**Records drawn from a dataset**.
Segment Open
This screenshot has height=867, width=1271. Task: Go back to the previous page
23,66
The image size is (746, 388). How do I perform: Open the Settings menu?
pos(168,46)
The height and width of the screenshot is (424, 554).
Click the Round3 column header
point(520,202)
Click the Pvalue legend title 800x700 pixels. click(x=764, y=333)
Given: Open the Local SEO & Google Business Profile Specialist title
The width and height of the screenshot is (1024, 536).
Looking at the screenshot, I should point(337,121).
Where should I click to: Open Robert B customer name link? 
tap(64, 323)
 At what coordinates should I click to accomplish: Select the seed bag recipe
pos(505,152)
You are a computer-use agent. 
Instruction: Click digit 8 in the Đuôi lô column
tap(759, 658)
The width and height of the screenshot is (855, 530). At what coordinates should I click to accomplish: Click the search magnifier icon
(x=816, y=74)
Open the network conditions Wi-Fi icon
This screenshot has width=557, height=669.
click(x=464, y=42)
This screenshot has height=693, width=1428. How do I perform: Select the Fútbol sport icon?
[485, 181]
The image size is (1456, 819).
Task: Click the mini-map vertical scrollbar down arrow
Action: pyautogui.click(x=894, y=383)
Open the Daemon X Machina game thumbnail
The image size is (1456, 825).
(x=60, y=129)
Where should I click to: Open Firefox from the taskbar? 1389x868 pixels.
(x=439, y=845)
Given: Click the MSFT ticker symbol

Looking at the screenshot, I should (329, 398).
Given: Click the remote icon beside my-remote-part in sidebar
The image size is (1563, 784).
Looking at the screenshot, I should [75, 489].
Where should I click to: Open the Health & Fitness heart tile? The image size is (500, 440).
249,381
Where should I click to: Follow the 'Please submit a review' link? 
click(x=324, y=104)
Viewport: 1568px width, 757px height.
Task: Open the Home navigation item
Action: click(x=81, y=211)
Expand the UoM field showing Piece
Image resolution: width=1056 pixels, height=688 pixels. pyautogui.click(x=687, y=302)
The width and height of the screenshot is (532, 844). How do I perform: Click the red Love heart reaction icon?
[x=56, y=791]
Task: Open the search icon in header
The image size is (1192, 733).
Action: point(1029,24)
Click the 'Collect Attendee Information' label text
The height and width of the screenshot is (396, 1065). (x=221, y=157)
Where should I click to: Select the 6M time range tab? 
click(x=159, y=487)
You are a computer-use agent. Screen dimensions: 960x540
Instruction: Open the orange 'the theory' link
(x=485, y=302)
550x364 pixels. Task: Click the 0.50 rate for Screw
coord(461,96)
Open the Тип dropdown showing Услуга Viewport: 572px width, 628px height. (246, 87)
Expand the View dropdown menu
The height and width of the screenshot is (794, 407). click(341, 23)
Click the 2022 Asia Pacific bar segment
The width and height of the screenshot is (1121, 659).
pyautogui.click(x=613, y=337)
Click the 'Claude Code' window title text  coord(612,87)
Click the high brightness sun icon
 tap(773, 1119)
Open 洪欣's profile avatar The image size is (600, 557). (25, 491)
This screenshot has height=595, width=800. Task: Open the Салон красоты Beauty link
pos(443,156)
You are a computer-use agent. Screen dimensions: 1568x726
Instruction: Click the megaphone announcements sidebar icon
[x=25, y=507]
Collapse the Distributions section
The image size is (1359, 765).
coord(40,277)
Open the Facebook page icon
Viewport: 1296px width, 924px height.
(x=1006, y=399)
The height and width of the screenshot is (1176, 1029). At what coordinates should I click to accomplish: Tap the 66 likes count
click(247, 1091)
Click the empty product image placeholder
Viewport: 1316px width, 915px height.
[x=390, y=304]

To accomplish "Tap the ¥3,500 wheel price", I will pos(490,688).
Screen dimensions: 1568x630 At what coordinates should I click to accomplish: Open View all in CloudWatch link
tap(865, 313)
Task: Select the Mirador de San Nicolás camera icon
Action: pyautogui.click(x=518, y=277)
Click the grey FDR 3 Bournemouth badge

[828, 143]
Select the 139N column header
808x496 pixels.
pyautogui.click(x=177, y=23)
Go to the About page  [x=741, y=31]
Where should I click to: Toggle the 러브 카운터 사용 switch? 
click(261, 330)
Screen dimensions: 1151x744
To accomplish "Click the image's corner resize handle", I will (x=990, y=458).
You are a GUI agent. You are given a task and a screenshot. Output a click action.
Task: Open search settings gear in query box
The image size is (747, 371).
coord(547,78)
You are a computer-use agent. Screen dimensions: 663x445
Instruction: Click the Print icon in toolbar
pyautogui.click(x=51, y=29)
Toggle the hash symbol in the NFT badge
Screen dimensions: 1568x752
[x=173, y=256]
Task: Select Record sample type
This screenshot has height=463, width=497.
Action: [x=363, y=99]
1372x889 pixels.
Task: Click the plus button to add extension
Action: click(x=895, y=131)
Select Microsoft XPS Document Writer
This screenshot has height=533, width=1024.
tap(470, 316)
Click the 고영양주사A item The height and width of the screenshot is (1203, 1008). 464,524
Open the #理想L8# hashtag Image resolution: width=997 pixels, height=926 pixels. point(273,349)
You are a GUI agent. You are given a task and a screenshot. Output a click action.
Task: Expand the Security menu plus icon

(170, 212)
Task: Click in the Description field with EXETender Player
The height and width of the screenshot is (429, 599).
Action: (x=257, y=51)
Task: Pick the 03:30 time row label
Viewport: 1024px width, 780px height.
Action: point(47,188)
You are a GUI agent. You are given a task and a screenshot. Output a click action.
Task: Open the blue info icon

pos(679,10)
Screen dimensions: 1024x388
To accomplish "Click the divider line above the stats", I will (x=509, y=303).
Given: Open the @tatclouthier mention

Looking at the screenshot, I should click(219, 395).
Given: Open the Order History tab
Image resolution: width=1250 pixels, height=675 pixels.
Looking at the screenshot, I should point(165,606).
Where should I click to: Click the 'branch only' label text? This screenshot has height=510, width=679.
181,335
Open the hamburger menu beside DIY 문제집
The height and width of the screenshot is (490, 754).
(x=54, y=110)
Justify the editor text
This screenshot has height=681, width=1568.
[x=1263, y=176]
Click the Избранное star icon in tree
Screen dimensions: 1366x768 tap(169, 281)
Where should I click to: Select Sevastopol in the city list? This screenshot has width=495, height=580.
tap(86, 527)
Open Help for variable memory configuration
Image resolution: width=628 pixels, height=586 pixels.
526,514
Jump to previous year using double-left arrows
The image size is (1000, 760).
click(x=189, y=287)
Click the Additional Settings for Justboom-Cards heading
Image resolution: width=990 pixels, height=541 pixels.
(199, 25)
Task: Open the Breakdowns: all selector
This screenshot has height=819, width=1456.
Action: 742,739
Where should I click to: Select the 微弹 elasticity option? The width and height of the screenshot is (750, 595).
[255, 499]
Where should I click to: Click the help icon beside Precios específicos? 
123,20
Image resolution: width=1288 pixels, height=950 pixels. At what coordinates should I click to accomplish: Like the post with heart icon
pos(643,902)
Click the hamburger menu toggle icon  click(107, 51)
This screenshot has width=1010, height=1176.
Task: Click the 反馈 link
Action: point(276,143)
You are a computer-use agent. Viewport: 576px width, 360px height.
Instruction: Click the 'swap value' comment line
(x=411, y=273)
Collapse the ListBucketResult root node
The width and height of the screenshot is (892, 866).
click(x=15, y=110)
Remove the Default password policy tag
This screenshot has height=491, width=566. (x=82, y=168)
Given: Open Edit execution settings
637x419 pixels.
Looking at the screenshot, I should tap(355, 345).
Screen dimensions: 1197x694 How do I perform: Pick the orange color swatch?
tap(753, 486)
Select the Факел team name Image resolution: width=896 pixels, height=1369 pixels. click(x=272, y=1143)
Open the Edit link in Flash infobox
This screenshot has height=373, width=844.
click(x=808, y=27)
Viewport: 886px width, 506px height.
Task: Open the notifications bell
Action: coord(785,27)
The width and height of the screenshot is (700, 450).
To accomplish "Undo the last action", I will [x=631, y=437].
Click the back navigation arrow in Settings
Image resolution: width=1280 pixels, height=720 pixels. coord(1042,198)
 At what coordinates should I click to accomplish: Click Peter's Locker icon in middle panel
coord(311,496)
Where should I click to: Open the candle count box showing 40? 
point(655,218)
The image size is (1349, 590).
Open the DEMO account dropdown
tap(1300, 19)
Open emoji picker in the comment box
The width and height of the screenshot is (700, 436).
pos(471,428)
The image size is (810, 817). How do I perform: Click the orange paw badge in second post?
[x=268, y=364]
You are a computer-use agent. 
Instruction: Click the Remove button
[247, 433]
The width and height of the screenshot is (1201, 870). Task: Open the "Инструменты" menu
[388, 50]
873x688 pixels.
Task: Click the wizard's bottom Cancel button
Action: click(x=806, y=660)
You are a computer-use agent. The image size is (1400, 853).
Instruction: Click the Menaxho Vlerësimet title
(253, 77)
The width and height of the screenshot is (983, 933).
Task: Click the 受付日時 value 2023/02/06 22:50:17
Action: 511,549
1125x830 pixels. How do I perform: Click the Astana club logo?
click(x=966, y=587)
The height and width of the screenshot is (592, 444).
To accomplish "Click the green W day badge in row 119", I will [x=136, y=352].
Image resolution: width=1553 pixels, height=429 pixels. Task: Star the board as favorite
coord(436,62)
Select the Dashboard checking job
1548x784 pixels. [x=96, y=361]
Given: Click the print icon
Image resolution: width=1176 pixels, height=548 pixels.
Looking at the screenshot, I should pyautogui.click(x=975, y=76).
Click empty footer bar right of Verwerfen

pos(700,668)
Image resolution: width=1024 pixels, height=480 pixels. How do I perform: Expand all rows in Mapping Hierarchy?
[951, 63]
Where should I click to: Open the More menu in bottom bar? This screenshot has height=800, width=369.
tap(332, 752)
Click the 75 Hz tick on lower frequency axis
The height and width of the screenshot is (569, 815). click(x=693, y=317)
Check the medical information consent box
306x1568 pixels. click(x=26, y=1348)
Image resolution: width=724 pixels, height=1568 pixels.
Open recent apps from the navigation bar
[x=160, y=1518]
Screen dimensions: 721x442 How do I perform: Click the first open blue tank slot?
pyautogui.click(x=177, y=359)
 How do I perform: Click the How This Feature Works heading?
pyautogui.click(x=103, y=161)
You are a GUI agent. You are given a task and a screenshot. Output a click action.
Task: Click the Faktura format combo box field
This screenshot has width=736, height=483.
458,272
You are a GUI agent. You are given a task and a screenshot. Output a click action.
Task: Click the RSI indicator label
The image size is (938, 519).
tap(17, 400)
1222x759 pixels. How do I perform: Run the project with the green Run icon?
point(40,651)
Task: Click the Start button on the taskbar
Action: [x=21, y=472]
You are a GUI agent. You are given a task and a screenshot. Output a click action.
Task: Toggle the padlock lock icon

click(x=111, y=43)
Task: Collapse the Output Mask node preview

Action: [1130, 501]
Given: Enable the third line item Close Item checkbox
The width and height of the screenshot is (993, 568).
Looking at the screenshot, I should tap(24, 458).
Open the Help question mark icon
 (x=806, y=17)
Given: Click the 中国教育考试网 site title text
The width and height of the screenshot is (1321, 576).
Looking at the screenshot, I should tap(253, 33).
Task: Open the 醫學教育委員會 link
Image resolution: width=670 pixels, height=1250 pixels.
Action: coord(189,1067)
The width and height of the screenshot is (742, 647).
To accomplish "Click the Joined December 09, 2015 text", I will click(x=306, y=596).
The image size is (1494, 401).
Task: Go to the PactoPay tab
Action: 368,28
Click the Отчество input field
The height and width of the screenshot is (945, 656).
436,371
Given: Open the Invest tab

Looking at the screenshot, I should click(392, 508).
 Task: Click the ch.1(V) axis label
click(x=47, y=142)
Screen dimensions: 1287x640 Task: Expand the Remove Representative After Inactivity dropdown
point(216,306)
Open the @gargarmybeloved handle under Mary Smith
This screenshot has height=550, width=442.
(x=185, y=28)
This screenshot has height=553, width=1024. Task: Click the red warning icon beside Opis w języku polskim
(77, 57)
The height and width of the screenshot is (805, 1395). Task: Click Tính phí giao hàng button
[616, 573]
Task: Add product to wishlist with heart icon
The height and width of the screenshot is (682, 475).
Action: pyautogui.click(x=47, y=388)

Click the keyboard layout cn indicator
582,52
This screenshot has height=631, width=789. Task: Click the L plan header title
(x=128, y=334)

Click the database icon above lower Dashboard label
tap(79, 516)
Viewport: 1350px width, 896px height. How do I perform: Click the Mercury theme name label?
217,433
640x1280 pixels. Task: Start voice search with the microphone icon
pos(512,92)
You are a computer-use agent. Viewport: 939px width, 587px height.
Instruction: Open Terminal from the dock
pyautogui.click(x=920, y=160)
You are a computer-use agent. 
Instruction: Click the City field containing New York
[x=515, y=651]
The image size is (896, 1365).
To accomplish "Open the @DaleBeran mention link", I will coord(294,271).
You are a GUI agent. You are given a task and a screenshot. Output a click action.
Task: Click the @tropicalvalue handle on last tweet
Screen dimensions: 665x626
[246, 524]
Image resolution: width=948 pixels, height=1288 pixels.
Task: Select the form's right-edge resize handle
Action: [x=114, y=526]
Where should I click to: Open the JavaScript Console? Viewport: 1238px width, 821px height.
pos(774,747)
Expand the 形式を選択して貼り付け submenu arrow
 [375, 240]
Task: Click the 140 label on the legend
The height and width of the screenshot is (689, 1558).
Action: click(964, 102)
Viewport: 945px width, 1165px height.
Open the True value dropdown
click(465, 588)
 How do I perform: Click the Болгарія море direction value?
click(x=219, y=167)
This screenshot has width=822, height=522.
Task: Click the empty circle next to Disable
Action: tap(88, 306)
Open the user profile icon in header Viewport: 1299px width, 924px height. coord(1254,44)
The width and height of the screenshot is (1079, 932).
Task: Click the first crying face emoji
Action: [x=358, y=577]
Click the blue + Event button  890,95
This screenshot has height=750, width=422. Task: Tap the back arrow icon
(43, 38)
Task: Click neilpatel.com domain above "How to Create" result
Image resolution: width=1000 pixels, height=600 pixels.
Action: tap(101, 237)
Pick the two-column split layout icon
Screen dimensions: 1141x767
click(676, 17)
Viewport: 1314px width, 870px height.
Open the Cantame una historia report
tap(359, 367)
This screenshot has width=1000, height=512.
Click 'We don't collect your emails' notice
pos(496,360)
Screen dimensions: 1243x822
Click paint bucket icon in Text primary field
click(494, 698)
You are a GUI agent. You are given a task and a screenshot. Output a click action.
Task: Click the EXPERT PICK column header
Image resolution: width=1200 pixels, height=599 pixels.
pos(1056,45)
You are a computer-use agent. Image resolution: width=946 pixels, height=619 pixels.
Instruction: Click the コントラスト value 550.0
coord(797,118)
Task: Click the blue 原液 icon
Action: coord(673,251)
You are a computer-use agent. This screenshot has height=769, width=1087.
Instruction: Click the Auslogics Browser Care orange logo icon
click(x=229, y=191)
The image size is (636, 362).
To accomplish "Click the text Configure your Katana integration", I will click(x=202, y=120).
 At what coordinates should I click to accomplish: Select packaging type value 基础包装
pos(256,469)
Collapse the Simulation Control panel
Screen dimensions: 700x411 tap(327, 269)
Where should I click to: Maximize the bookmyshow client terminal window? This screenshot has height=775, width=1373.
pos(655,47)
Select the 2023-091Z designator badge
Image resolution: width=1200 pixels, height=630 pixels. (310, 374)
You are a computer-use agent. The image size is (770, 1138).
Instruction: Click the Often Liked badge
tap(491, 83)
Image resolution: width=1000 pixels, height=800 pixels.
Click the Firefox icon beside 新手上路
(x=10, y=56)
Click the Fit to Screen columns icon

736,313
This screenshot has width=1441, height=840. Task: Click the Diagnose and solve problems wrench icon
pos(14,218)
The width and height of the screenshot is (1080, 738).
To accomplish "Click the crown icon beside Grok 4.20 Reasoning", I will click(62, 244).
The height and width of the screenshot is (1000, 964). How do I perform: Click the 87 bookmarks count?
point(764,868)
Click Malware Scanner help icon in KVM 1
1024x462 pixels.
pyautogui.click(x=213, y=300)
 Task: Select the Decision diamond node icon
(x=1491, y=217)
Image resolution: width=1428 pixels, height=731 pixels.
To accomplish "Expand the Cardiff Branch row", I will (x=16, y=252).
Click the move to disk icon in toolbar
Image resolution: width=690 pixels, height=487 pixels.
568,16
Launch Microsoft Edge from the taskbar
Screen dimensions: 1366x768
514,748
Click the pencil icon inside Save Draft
Segment Closed
**HOW TO COMPLETE THIS TASK**. Lines to set down from above: the line with "640x1280 pixels. Task: Start", the line with "The image size is (896, 1365).", and every line between, each exactly as written.

**PROBLEM SOLUTION**.
640x1280 pixels. Task: Start voice search with the microphone icon
pos(512,92)
You are a computer-use agent. Viewport: 939px width, 587px height.
Instruction: Open Terminal from the dock
pyautogui.click(x=920, y=160)
You are a computer-use agent. 
Instruction: Click the City field containing New York
[x=515, y=651]
The image size is (896, 1365).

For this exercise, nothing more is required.